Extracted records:
%%

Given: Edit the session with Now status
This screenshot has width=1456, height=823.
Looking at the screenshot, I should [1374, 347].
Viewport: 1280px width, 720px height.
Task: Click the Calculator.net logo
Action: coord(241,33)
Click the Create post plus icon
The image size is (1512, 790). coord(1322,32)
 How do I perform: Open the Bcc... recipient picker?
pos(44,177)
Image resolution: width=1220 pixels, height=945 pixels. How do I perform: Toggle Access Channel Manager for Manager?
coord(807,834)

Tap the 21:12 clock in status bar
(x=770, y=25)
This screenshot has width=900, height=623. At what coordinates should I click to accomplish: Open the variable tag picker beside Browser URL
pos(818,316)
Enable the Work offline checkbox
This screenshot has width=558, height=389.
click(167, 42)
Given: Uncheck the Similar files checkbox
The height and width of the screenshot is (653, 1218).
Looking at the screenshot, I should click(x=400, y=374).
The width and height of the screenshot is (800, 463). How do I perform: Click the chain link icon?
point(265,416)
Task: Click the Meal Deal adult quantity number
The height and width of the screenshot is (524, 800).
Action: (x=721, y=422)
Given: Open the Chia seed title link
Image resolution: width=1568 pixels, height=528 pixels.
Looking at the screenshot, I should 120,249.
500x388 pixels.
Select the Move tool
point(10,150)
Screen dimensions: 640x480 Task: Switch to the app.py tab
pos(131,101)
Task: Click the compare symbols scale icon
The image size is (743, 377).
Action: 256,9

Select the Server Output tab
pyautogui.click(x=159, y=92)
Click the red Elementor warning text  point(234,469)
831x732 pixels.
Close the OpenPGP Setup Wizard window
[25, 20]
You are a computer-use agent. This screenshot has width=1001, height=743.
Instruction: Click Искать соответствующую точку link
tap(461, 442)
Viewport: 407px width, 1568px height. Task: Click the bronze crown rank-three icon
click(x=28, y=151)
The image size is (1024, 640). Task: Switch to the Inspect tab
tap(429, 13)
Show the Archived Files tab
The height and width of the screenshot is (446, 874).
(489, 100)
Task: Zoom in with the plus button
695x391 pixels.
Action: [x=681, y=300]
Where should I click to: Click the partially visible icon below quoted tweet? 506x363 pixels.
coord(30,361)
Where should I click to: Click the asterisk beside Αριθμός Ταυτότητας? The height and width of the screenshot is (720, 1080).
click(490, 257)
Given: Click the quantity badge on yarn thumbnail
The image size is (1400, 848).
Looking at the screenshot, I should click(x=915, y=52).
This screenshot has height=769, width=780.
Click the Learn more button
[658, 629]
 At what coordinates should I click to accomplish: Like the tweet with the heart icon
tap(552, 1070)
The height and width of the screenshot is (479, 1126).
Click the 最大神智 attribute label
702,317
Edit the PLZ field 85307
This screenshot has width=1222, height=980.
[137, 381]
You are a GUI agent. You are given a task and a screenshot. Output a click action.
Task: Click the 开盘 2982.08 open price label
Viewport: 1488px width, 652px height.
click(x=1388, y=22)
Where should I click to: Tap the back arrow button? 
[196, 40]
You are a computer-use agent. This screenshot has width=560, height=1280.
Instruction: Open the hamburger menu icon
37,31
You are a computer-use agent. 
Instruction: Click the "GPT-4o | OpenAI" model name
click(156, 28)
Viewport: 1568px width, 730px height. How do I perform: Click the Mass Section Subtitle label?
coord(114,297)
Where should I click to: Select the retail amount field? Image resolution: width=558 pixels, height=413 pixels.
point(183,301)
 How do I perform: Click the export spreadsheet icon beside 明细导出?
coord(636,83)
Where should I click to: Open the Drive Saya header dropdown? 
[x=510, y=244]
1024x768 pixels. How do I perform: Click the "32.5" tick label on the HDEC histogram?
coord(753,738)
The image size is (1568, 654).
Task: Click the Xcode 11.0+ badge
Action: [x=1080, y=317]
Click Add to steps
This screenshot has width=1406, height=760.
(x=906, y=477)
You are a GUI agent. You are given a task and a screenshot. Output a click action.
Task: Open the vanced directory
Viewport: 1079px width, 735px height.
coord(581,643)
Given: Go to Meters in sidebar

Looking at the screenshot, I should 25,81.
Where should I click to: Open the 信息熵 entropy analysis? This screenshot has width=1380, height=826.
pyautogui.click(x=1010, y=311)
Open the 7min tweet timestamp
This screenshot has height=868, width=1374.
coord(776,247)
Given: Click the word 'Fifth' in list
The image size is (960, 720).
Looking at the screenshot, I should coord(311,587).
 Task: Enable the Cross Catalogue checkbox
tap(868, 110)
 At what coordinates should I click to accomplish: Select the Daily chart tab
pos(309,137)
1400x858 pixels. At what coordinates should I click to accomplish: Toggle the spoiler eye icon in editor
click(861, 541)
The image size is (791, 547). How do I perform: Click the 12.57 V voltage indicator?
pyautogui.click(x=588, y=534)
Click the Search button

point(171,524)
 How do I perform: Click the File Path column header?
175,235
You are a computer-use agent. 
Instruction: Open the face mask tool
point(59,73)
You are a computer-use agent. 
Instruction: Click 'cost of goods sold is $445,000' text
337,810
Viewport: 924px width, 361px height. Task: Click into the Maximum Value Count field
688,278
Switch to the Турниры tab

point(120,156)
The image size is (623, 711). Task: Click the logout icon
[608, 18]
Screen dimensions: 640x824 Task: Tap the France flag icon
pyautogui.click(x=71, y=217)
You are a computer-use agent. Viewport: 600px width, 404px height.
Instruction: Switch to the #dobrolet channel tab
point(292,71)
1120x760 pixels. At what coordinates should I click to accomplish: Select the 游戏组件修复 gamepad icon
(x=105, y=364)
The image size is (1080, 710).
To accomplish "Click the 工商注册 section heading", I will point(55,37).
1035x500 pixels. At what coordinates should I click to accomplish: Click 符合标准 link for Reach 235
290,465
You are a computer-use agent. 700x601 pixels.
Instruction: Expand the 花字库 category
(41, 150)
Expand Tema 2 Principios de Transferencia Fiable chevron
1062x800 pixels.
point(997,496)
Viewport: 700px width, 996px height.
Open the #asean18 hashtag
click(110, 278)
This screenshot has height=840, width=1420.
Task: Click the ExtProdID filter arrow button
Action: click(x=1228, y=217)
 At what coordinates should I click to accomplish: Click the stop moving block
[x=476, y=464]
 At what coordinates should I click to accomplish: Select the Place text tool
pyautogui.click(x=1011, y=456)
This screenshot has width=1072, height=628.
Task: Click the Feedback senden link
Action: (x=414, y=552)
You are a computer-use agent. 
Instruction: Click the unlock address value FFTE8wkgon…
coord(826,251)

%%

* [What is being asked]:
Reproduce all the records. Keep them exact, please.

* [Result of this task]:
Given: Edit the session with Now status
This screenshot has width=1456, height=823.
Looking at the screenshot, I should [1374, 347].
Viewport: 1280px width, 720px height.
Task: Click the Calculator.net logo
Action: coord(241,33)
Click the Create post plus icon
The image size is (1512, 790). coord(1322,32)
 How do I perform: Open the Bcc... recipient picker?
pos(44,177)
Image resolution: width=1220 pixels, height=945 pixels. How do I perform: Toggle Access Channel Manager for Manager?
coord(807,834)

Tap the 21:12 clock in status bar
(x=770, y=25)
This screenshot has width=900, height=623. At what coordinates should I click to accomplish: Open the variable tag picker beside Browser URL
pos(818,316)
Enable the Work offline checkbox
This screenshot has width=558, height=389.
click(167, 42)
Given: Uncheck the Similar files checkbox
The height and width of the screenshot is (653, 1218).
Looking at the screenshot, I should click(x=400, y=374).
The width and height of the screenshot is (800, 463). How do I perform: Click the chain link icon?
point(265,416)
Task: Click the Meal Deal adult quantity number
The height and width of the screenshot is (524, 800).
Action: (x=721, y=422)
Given: Open the Chia seed title link
Image resolution: width=1568 pixels, height=528 pixels.
Looking at the screenshot, I should 120,249.
500x388 pixels.
Select the Move tool
point(10,150)
Screen dimensions: 640x480 Task: Switch to the app.py tab
pos(131,101)
Task: Click the compare symbols scale icon
The image size is (743, 377).
Action: 256,9

Select the Server Output tab
pyautogui.click(x=159, y=92)
Click the red Elementor warning text  point(234,469)
831x732 pixels.
Close the OpenPGP Setup Wizard window
[25, 20]
You are a computer-use agent. This screenshot has width=1001, height=743.
Instruction: Click Искать соответствующую точку link
tap(461, 442)
Viewport: 407px width, 1568px height. Task: Click the bronze crown rank-three icon
click(x=28, y=151)
The image size is (1024, 640). Task: Switch to the Inspect tab
tap(429, 13)
Show the Archived Files tab
The height and width of the screenshot is (446, 874).
(489, 100)
Task: Zoom in with the plus button
695x391 pixels.
Action: [x=681, y=300]
Where should I click to: Click the partially visible icon below quoted tweet? 506x363 pixels.
coord(30,361)
Where should I click to: Click the asterisk beside Αριθμός Ταυτότητας? The height and width of the screenshot is (720, 1080).
click(490, 257)
Given: Click the quantity badge on yarn thumbnail
The image size is (1400, 848).
Looking at the screenshot, I should click(x=915, y=52).
This screenshot has height=769, width=780.
Click the Learn more button
[658, 629]
 At what coordinates should I click to accomplish: Like the tweet with the heart icon
tap(552, 1070)
The height and width of the screenshot is (479, 1126).
Click the 最大神智 attribute label
702,317
Edit the PLZ field 85307
This screenshot has width=1222, height=980.
[137, 381]
You are a GUI agent. You are given a task and a screenshot. Output a click action.
Task: Click the 开盘 2982.08 open price label
Viewport: 1488px width, 652px height.
click(x=1388, y=22)
Where should I click to: Tap the back arrow button? 
[196, 40]
You are a computer-use agent. This screenshot has width=560, height=1280.
Instruction: Open the hamburger menu icon
37,31
You are a computer-use agent. 
Instruction: Click the "GPT-4o | OpenAI" model name
click(156, 28)
Viewport: 1568px width, 730px height. How do I perform: Click the Mass Section Subtitle label?
coord(114,297)
Where should I click to: Select the retail amount field? Image resolution: width=558 pixels, height=413 pixels.
point(183,301)
 How do I perform: Click the export spreadsheet icon beside 明细导出?
coord(636,83)
Where should I click to: Open the Drive Saya header dropdown? 
[x=510, y=244]
1024x768 pixels. How do I perform: Click the "32.5" tick label on the HDEC histogram?
coord(753,738)
The image size is (1568, 654).
Task: Click the Xcode 11.0+ badge
Action: [x=1080, y=317]
Click Add to steps
This screenshot has width=1406, height=760.
(x=906, y=477)
You are a GUI agent. You are given a task and a screenshot. Output a click action.
Task: Open the vanced directory
Viewport: 1079px width, 735px height.
coord(581,643)
Given: Go to Meters in sidebar

Looking at the screenshot, I should 25,81.
Where should I click to: Open the 信息熵 entropy analysis? This screenshot has width=1380, height=826.
pyautogui.click(x=1010, y=311)
Open the 7min tweet timestamp
This screenshot has height=868, width=1374.
coord(776,247)
Given: Click the word 'Fifth' in list
The image size is (960, 720).
Looking at the screenshot, I should coord(311,587).
 Task: Enable the Cross Catalogue checkbox
tap(868, 110)
 At what coordinates should I click to accomplish: Select the Daily chart tab
pos(309,137)
1400x858 pixels. At what coordinates should I click to accomplish: Toggle the spoiler eye icon in editor
click(861, 541)
The image size is (791, 547). How do I perform: Click the 12.57 V voltage indicator?
pyautogui.click(x=588, y=534)
Click the Search button

point(171,524)
 How do I perform: Click the File Path column header?
175,235
You are a computer-use agent. 
Instruction: Open the face mask tool
point(59,73)
You are a computer-use agent. 
Instruction: Click 'cost of goods sold is $445,000' text
337,810
Viewport: 924px width, 361px height. Task: Click into the Maximum Value Count field
688,278
Switch to the Турниры tab

point(120,156)
The image size is (623, 711). Task: Click the logout icon
[608, 18]
Screen dimensions: 640x824 Task: Tap the France flag icon
pyautogui.click(x=71, y=217)
You are a computer-use agent. Viewport: 600px width, 404px height.
Instruction: Switch to the #dobrolet channel tab
point(292,71)
1120x760 pixels. At what coordinates should I click to accomplish: Select the 游戏组件修复 gamepad icon
(x=105, y=364)
The image size is (1080, 710).
To accomplish "Click the 工商注册 section heading", I will point(55,37).
1035x500 pixels. At what coordinates should I click to accomplish: Click 符合标准 link for Reach 235
290,465
You are a computer-use agent. 700x601 pixels.
Instruction: Expand the 花字库 category
(41, 150)
Expand Tema 2 Principios de Transferencia Fiable chevron
1062x800 pixels.
point(997,496)
Viewport: 700px width, 996px height.
Open the #asean18 hashtag
click(110, 278)
This screenshot has height=840, width=1420.
Task: Click the ExtProdID filter arrow button
Action: click(x=1228, y=217)
 At what coordinates should I click to accomplish: Click the stop moving block
[x=476, y=464]
 At what coordinates should I click to accomplish: Select the Place text tool
pyautogui.click(x=1011, y=456)
This screenshot has width=1072, height=628.
Task: Click the Feedback senden link
Action: (x=414, y=552)
You are a computer-use agent. 
Instruction: Click the unlock address value FFTE8wkgon…
coord(826,251)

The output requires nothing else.